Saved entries
_ _ _

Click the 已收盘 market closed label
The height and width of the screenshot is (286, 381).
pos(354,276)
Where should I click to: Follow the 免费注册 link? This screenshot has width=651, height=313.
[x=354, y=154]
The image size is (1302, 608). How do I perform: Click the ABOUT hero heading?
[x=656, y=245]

_ _ _

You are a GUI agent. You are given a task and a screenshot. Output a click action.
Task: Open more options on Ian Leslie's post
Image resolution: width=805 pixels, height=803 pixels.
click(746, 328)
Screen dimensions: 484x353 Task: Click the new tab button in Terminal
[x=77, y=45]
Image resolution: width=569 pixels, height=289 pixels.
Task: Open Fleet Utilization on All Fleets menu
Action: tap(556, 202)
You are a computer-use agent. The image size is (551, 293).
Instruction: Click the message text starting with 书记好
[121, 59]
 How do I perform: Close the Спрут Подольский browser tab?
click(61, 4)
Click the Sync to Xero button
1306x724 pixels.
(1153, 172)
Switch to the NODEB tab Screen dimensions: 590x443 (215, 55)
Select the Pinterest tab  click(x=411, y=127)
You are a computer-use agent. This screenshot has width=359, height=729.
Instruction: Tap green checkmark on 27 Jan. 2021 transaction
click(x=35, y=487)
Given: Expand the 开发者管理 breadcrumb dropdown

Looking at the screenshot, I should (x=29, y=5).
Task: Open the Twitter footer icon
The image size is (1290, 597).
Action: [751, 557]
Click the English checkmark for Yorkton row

_ _ _

Working through the entries above, copy every line in which "agent" is found.

You are a GUI agent. You are given a task and a screenshot. Output a click action.
You are a computer-use agent. The image size is (551, 293).
You are a computer-use agent. This screenshot has width=359, height=729.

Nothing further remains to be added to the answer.